--- begin Items ---

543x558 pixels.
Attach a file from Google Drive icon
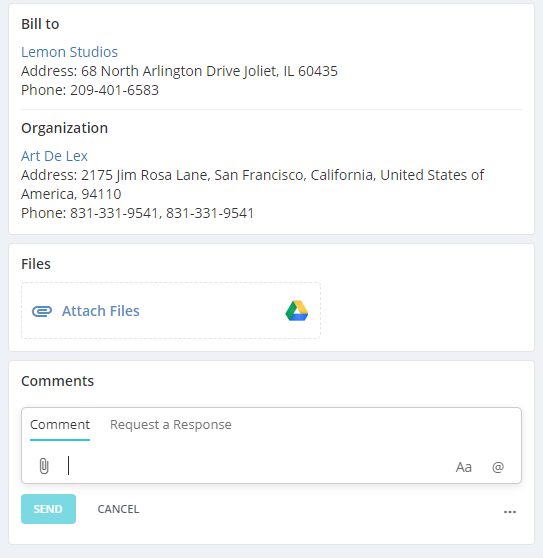(x=297, y=311)
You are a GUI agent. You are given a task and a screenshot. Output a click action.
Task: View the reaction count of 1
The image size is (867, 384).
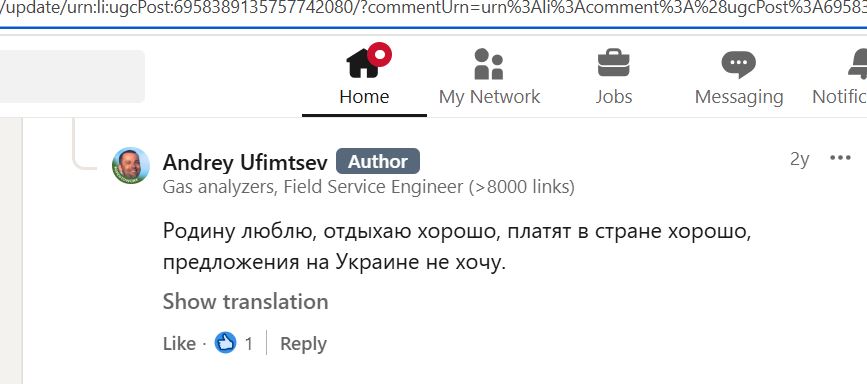point(249,344)
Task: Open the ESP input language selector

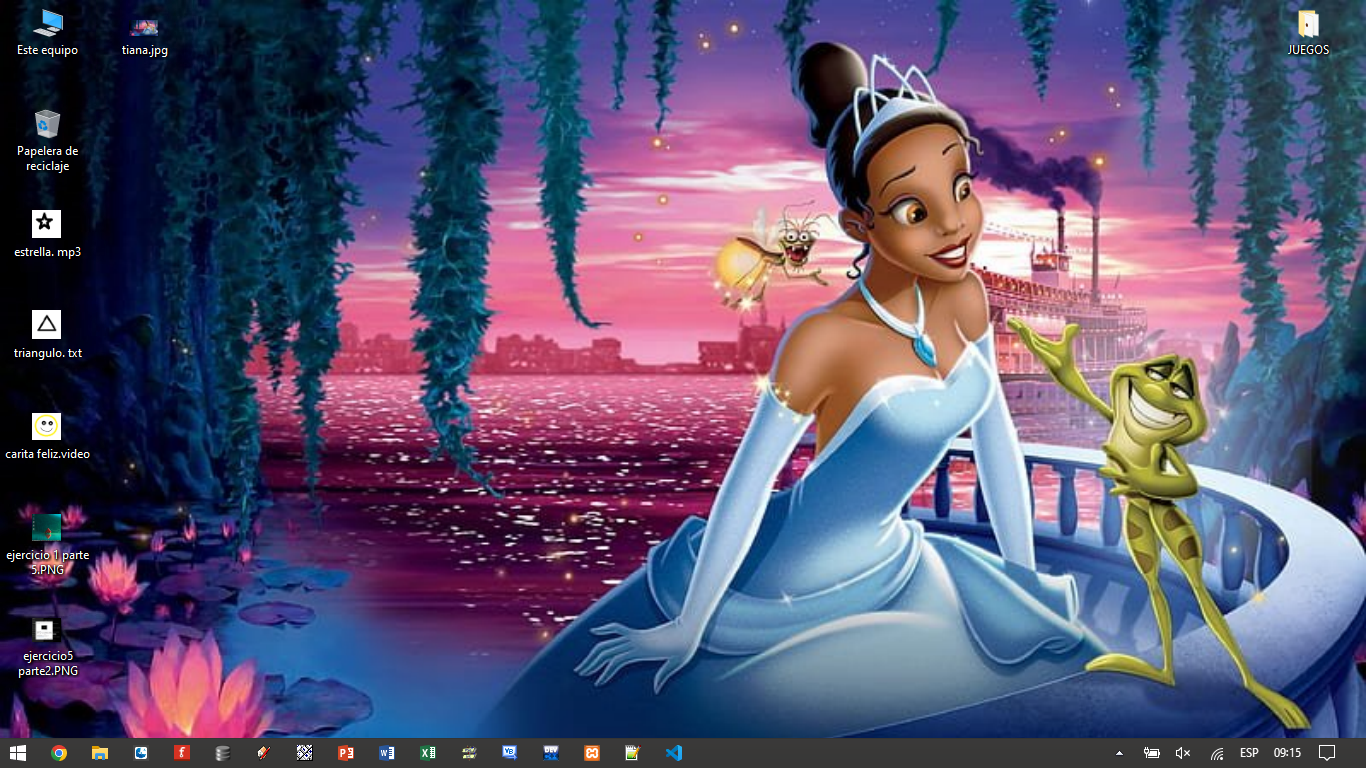Action: point(1249,753)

--- end Items ---

- _To do_
Reproduce each of the rows above word for word, leaving out the pictures.

- _Answer to this task_
543x558 pixels.
Attach a file from Google Drive icon
(x=297, y=311)
You are a GUI agent. You are given a task and a screenshot. Output a click action.
Task: View the reaction count of 1
The image size is (867, 384).
point(249,344)
Task: Open the ESP input language selector

Action: point(1249,753)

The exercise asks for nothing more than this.